• **Supplied material**:
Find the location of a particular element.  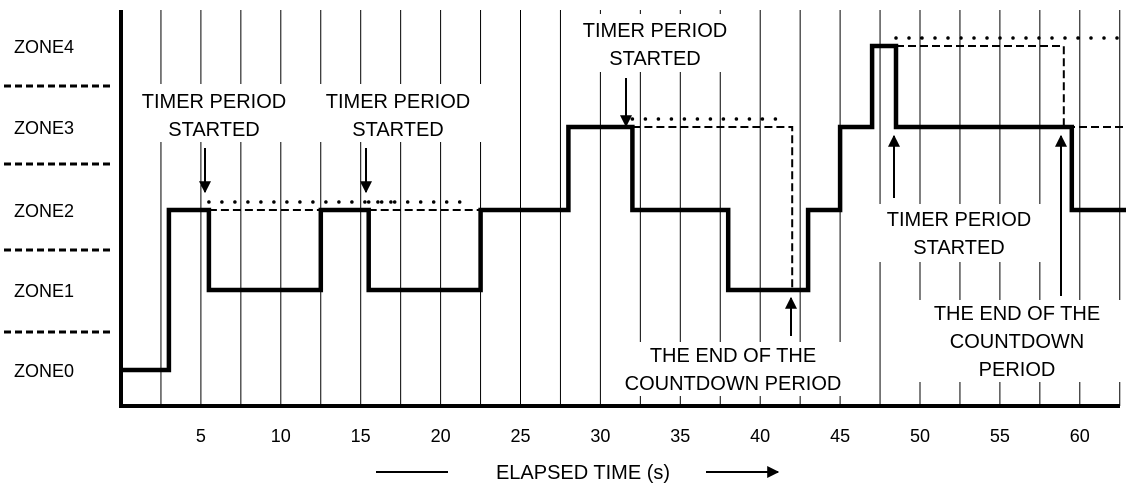

x-axis-label: ELAPSED TIME (s) is located at coordinates (583, 473).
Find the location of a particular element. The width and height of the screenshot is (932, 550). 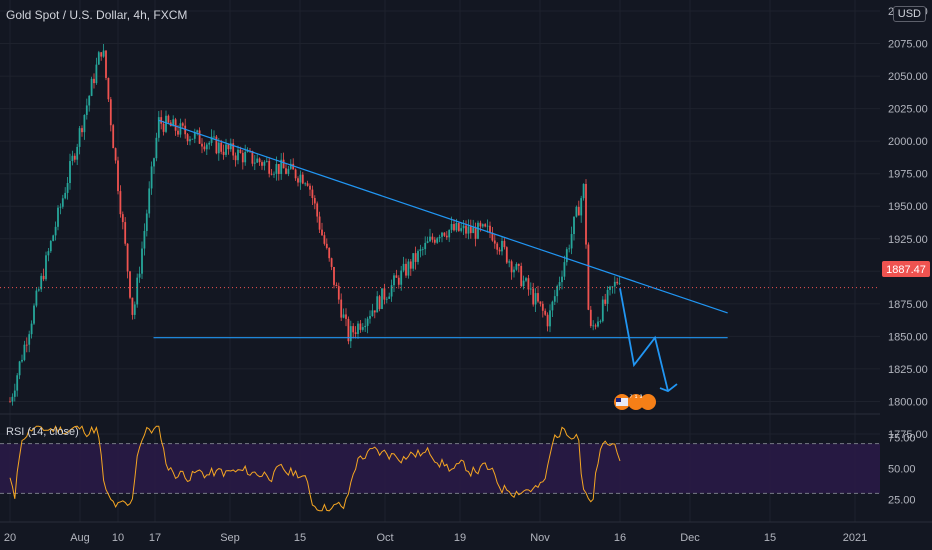

event-count: ⁷ ¹ ³ is located at coordinates (636, 398).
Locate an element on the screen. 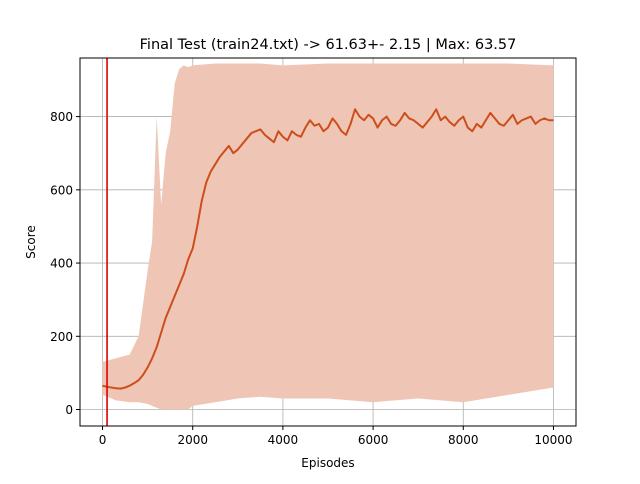  x-tick-label: 8000 is located at coordinates (464, 440).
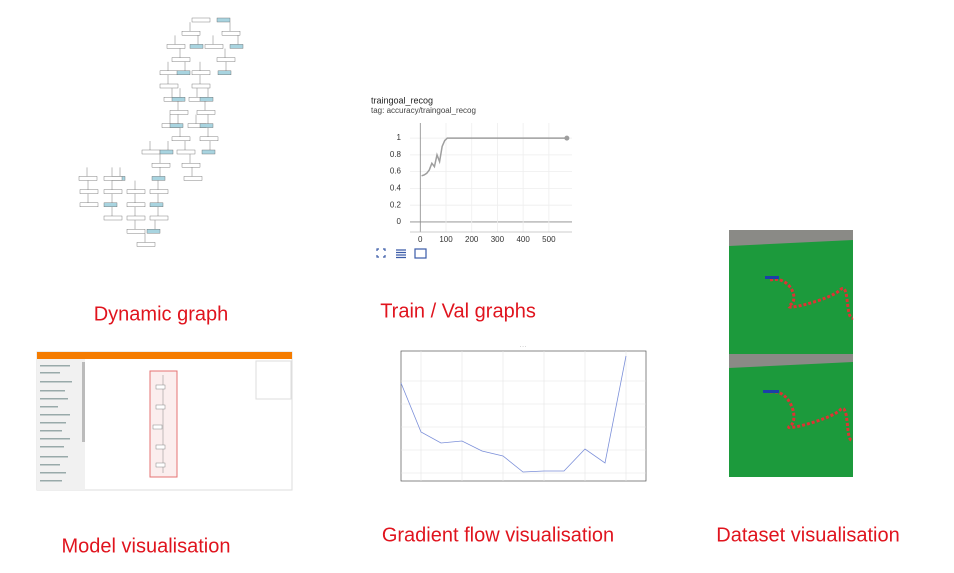 The width and height of the screenshot is (954, 573). Describe the element at coordinates (146, 546) in the screenshot. I see `caption: Model visualisation` at that location.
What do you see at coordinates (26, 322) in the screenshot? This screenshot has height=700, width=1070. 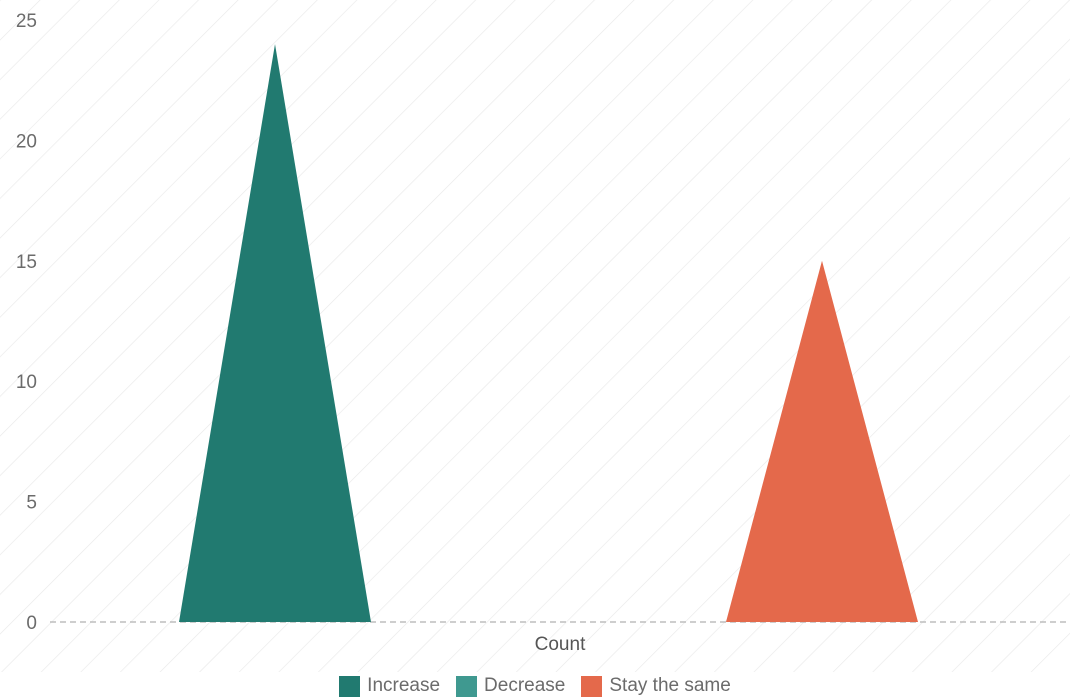 I see `y-axis: 0 5 10 15 20 25` at bounding box center [26, 322].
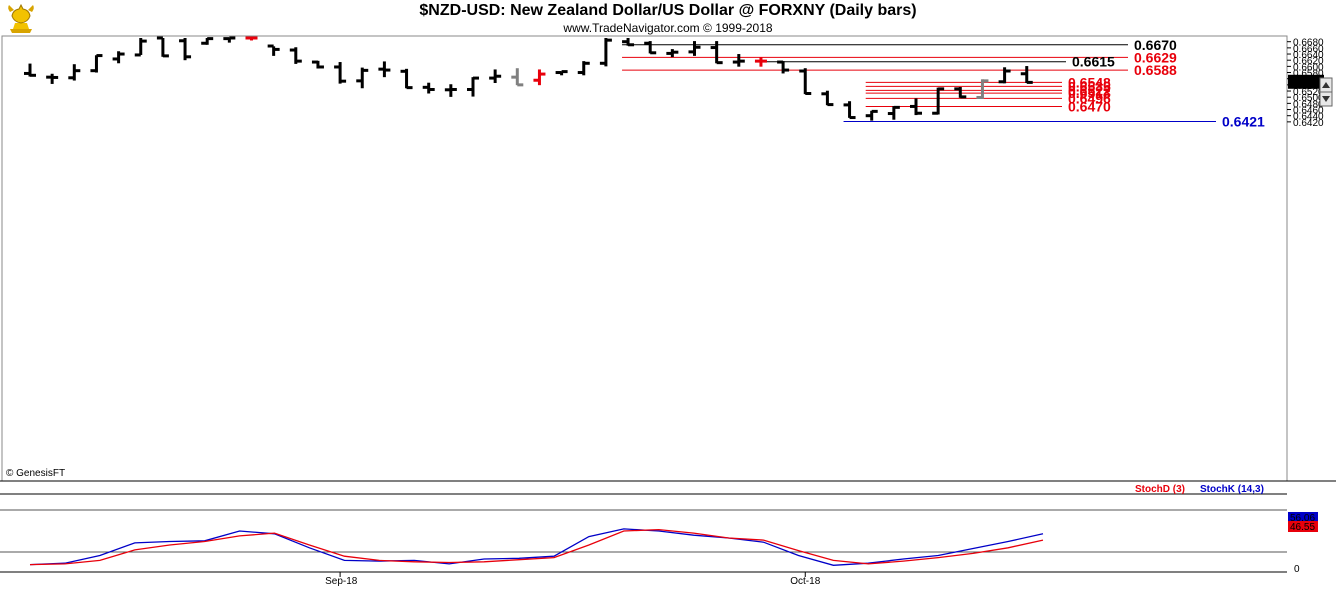 This screenshot has height=591, width=1336. Describe the element at coordinates (1090, 106) in the screenshot. I see `level-label: 0.6470` at that location.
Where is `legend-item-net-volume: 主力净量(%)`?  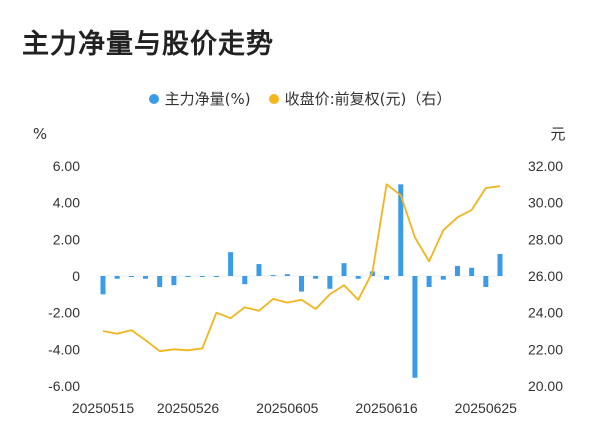 legend-item-net-volume: 主力净量(%) is located at coordinates (200, 98).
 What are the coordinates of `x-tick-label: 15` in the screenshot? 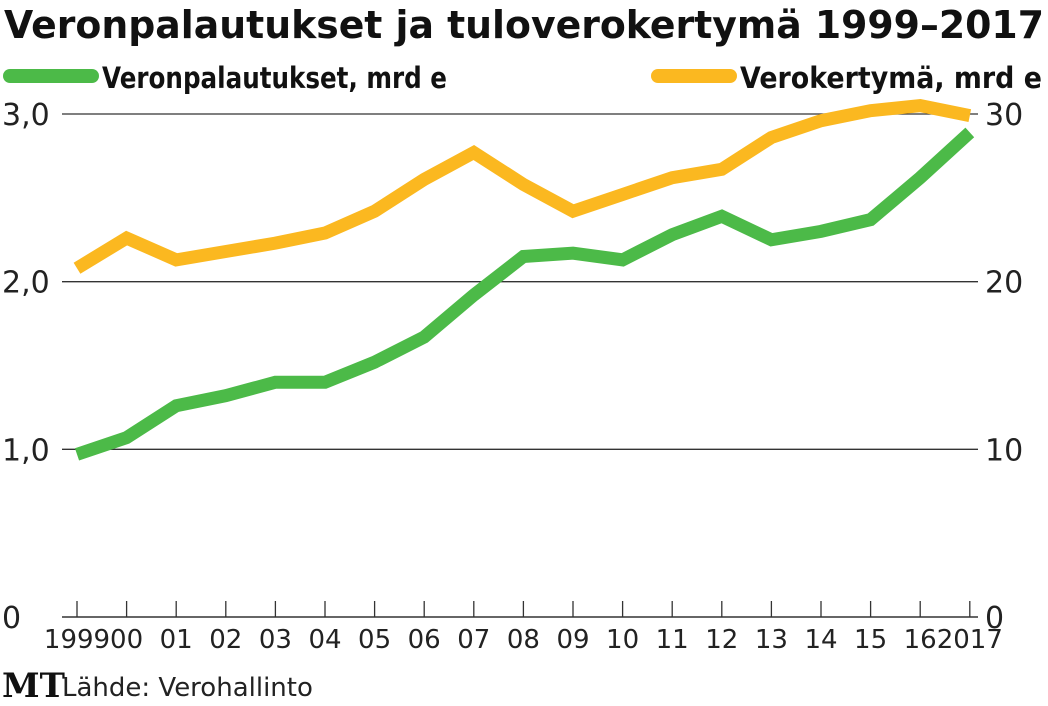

• **Request**:
Rewrite the data from the line containing "Find the location of a particular element. The" through the line containing "event-count: ⁷ ¹", with "particular" replaced by "specific" and nothing else changed. Leave the pictures out of your answer.

• **Answer to this exercise**:
Find the location of a specific element. The width and height of the screenshot is (932, 550). 

event-count: ⁷ ¹ ³ is located at coordinates (636, 398).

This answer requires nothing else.